Before proceeding, it is worth reaffirming the obvious: the massacre perpetrated by Hamas terrorists on October 7 deserves full repudiation. There is no insurgency or anti-colonial struggle that can justify the angry murder of more than a thousand civilians.

If it is not valid for 1,200 innocent people, it is worth even less for, in the exercise of their supposed right to defend themselves, Israeli forces slaughtering another 32 thousand inhabitants of a devastated land in six months. Children and women, mostly.

Targeting hospitals, ambulances and humanitarian aid convoys are war crimes. Mobilizing hunger as a weapon is a form of terror. Point.

An Israeli attack killed seven members of the World Central Kitchen (WCK) organization, run by Spanish chef José Andrés. Israel’s president, Isaac Herzog, apologized, and the army removed a colonel and a major, but it would take much more for the military power to redeem itself – a ceasefire, for starters.

The scandal that authorizes the resumption of the scandalous subject in this space, in principle reserved for science topics, lies in another indefensible technological weapon of the vengeful fighters: artificial intelligence. The tool that is said to be capable of freeing humanity is in use to free soldiers from responsibility.

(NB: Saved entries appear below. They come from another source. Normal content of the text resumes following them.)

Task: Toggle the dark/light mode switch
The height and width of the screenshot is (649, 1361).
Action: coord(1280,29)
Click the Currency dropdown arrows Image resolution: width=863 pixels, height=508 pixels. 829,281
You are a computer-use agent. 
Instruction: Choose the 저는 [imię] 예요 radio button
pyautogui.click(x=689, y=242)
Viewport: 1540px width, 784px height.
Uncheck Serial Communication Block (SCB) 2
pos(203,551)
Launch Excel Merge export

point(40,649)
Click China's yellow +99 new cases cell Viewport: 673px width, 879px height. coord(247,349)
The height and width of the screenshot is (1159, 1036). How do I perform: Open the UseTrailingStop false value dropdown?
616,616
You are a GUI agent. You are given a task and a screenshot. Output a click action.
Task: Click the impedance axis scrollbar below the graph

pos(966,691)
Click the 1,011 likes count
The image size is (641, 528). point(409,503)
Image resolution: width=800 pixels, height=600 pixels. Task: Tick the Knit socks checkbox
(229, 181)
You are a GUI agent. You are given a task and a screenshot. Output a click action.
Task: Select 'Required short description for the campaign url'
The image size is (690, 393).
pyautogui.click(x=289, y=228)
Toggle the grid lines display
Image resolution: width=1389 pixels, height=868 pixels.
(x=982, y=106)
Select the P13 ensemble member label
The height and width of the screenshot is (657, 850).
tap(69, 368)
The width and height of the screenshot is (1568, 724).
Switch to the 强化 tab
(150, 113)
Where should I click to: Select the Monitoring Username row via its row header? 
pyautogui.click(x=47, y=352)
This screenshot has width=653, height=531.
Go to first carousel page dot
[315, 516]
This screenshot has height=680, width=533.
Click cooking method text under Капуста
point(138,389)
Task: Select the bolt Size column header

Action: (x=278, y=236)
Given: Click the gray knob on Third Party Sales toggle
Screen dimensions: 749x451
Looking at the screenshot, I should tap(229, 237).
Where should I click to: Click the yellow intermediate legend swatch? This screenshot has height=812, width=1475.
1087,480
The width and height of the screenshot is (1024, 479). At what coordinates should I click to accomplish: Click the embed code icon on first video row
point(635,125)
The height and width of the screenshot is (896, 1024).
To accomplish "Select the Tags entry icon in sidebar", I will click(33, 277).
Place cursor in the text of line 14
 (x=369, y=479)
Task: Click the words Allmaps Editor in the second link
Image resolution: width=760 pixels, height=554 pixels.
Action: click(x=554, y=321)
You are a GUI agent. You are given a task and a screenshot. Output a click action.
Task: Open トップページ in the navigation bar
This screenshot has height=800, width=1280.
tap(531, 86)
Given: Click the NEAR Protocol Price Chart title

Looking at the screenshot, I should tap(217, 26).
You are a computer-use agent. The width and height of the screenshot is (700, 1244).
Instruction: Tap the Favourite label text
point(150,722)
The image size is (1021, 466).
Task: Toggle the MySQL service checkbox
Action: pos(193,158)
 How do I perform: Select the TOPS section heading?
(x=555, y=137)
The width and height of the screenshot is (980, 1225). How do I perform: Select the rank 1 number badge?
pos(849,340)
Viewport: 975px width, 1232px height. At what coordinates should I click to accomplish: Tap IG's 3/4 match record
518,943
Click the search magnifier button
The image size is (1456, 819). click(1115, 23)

Bethan McKernan and Harry Davies report in the British daily The Guardian that Israeli forces used a database based on artificial intelligence to select 37,000 suspected Hamas members as potential bombing targets. The system is called Lavender (no comments).

The reports were originally obtained by journalist Yuval Abraham and provided to the Guardian for publication in English. In Israel, they were published in +972 magazine and in the Local Call newsletter.

I don’t doubt that the WCK employees died due to a gross algorithm error, the kind that humans only make out of malice or negligence. It is certain that hundreds, perhaps thousands of non-combatant Palestinians will have been slaughtered in these mechanical slips.

Computer circuits do not accommodate such moral failures, nor can they be blamed for them. The frivolous use of artificial intelligence in war, however, was certainly decided and authorized by authorities. Can they be tried for war crimes, in this unprecedented borderline situation?

“This is unparalleled in my memory,” said an intelligence officer who used Lavender. “Everyone there lost someone on October 7th, including me. The machine did this [matar] coldly. And that made it easier.”

Another Lavender operator said that the system saves a lot of time. He devoted about 20 seconds to deciding whether to eliminate each target, and he did this dozens of times each day.

Two of the informants said that in the first weeks of the war there was permission to kill 15 to 20 civilians during air strikes on low-ranking militants. The attacks were carried out with “dumb” bombs, which brought down entire houses, killing everyone inside them.

Artificial intelligence, dumb bombs and numb soldiers – an explosive combination for the vestiges of humanity that still existed in the genocidal extermination of children, women and other innocent Palestinians.